The 0.80 MVRV pricing band, which has historically marked cycle bottoms, currently sits at $1.14. XRP hit that level as a 15-month low on February 6 before bouncing. These on-chain metrics suggest XRP is undervalued and could continue recovering toward $1.70 or higher if the current support structure holds.
The key level to watch is $1.25 to $1.30. XRP has sustained this support zone since early February 2026. Trader ChiefraT noted on X that if this zone continues to hold, “a short-term bounce towards $1.45 can’t be ruled out.” The importance of this level is reinforced by cost basis distribution data showing that nearly 1.73 billion XRP were acquired around this price, making it a significant demand zone.
Below that, the next line of defence is the $1.15 level, where the 200-week simple moving average sits. If XRP drops below this level, the measured target of the current bear flag pattern points to $0.80, roughly 41% below the current price. For bulls to regain control, they need to push XRP above $1.61, the top of the current range.

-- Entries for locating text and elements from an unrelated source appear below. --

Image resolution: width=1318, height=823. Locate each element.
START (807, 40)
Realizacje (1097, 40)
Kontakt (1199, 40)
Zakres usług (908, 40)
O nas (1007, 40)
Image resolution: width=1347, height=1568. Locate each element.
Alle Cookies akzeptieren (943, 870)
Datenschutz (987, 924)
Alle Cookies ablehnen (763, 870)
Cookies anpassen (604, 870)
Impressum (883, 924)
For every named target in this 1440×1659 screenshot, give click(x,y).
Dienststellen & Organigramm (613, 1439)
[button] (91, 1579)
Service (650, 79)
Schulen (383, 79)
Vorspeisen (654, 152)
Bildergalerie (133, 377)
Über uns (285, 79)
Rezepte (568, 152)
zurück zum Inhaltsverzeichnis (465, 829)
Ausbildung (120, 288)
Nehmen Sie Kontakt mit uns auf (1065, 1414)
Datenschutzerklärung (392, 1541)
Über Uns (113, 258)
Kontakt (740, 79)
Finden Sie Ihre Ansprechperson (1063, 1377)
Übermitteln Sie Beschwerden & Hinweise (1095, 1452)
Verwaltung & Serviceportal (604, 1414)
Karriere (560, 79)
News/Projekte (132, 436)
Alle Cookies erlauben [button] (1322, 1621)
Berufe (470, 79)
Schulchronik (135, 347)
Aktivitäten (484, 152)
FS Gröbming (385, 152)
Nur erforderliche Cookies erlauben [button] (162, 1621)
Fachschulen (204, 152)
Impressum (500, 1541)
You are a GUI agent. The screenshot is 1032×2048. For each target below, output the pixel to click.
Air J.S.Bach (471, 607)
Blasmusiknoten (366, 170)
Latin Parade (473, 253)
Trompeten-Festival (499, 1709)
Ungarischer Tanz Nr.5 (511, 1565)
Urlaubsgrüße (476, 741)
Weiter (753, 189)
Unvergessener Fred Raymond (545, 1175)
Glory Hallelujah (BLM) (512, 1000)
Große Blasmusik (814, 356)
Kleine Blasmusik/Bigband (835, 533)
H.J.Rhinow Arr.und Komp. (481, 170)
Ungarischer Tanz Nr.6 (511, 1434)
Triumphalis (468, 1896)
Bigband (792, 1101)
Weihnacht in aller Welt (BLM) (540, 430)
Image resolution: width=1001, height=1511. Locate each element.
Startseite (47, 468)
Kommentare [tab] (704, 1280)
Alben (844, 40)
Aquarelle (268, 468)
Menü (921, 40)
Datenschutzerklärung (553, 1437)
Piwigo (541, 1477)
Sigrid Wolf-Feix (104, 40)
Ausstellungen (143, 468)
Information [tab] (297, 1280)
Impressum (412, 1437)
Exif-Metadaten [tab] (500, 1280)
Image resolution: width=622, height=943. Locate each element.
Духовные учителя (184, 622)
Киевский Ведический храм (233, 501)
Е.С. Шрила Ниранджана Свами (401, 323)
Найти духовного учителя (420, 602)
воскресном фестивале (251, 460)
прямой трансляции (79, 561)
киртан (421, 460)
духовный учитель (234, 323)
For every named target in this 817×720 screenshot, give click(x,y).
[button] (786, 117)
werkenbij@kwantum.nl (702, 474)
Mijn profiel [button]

XRP is trading around $1.35 at the time of writing. The combination of deeply oversold RSI readings on the BTC ratio, an MVRV Z-score near zero, strong cost basis support at $1.30 and whale accumulation of over 4 billion tokens since October 2025 paints a picture of an asset sitting at levels that have historically preceded significant recoveries. Whether that pattern repeats depends on broader market conditions and whether Bitcoin dominance, currently above 57%, begins to roll over in favour of altcoins.